Title: A COMPARISON BETWEEN TRANSURETHRAL CYSTOLITHOCLASTY AND VESICOLITHOTOMY IN PEDIATRIC MALE PATIENTS
Description:
ABSTRACT BACKGROUND & OBJECTIVE: To compare transurethral cystolithoclasty with ureteroscope over open vesicolithotomy in pediatric male patients.
METHODOLOGY: Study comprises of hundred pediatric male patients, divided into two equal groups of 50 each, labeled as Group-A and Group-B.
All the patients having stones less than 20mm size (average 14mm) were included.
Group-A patients were treated with transurethral cystolithoclasty by using ureteroscope and pneumatic lithoclast assisted with the help of Dormia basket.
Group-B patients were treated with open vesicolithotomy.
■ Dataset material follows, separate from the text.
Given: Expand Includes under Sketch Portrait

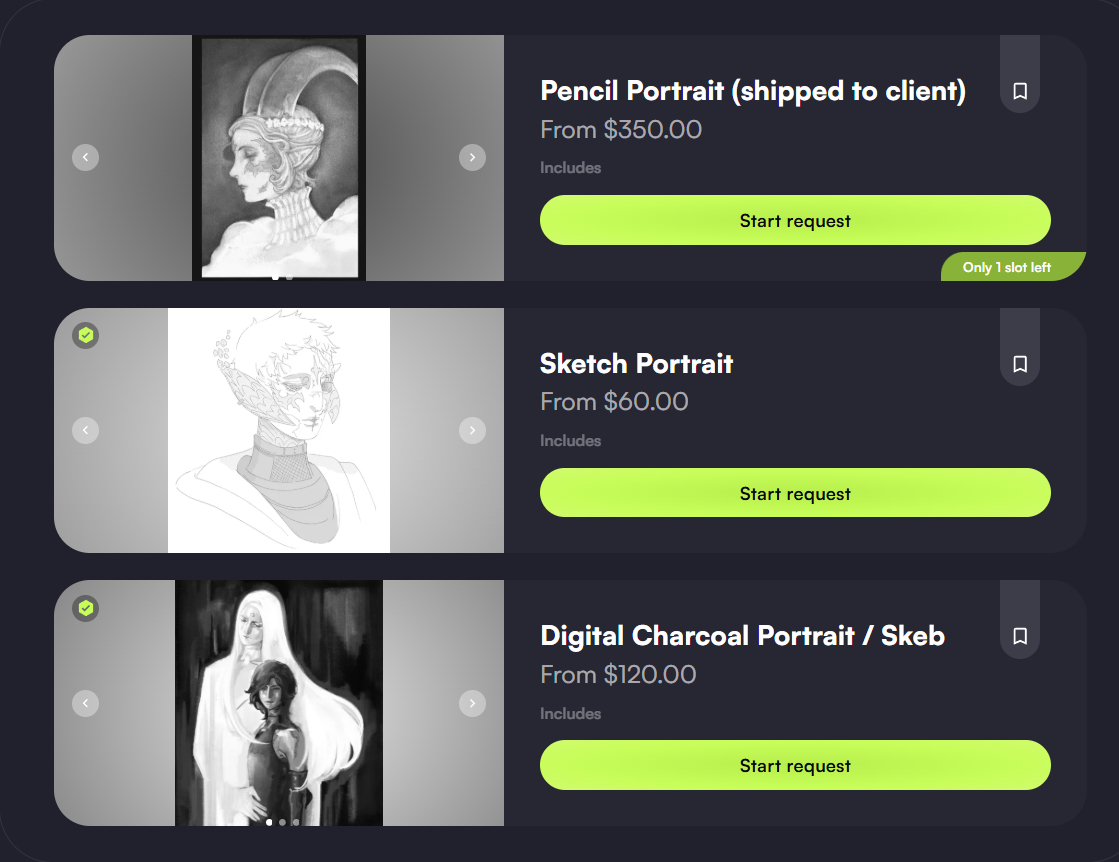Looking at the screenshot, I should (571, 441).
RESULTS: All hundred male pediatric patients were between the ages of 1-15 years (mean age 8 years).
Hospital stay was 2-3 days (average 2.
5 days) in Group-A patients and 3-5 days (average 4 days) in Group-B patients.
In Group-A3 (6%) patients had urinary tract infection, 1(2%) had urethral injury and 2(4%) had residual stone post-operatively.
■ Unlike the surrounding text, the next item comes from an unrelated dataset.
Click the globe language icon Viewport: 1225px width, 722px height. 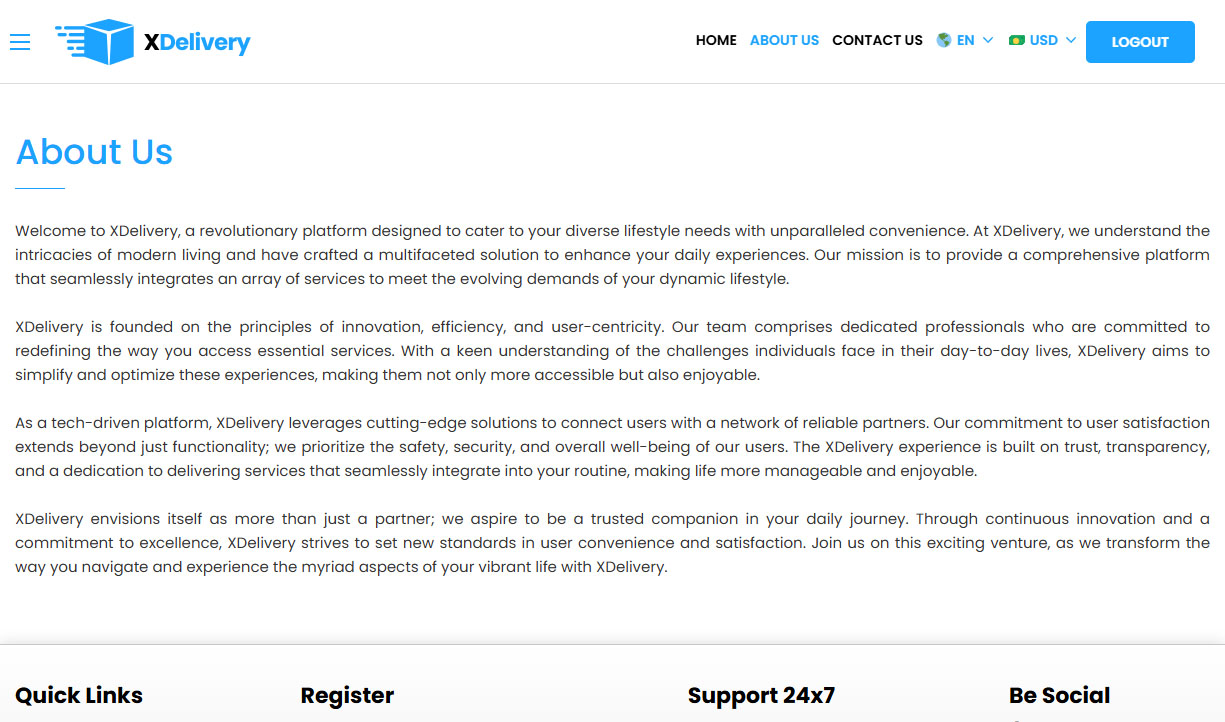(943, 40)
While Group-B4 (8%) suffered from urinary tract infection, 1(2%) had wound infection, 1(2%) had hematuria, and 2(4%) had fever.
Retention of urine was 1(2%) in each Group.
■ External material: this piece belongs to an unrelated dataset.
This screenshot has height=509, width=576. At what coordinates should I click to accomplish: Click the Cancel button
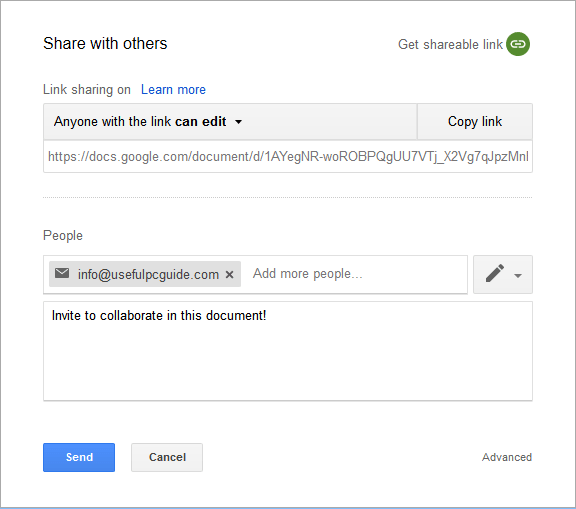pos(167,457)
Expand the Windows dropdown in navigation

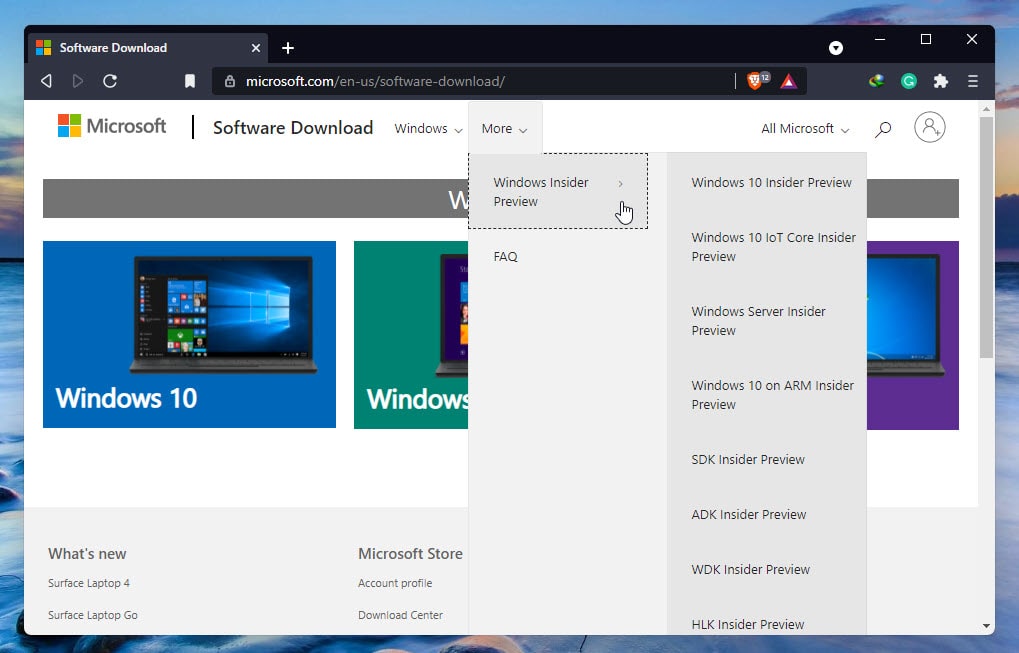[428, 129]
CONCLUSION: Transurethral cystolithoclasty is a much better way of treating vesical calculus in pediatric male patients because it is a procedure with short hospital stay, minimal invasion, no scar and less complication.
KEYWORDS: Bladder Calculus, Comparison, Cystolithoclasty, Ureteroscope, Pneumatic Lithoclast, Dormia basket, Vesicolithotomy.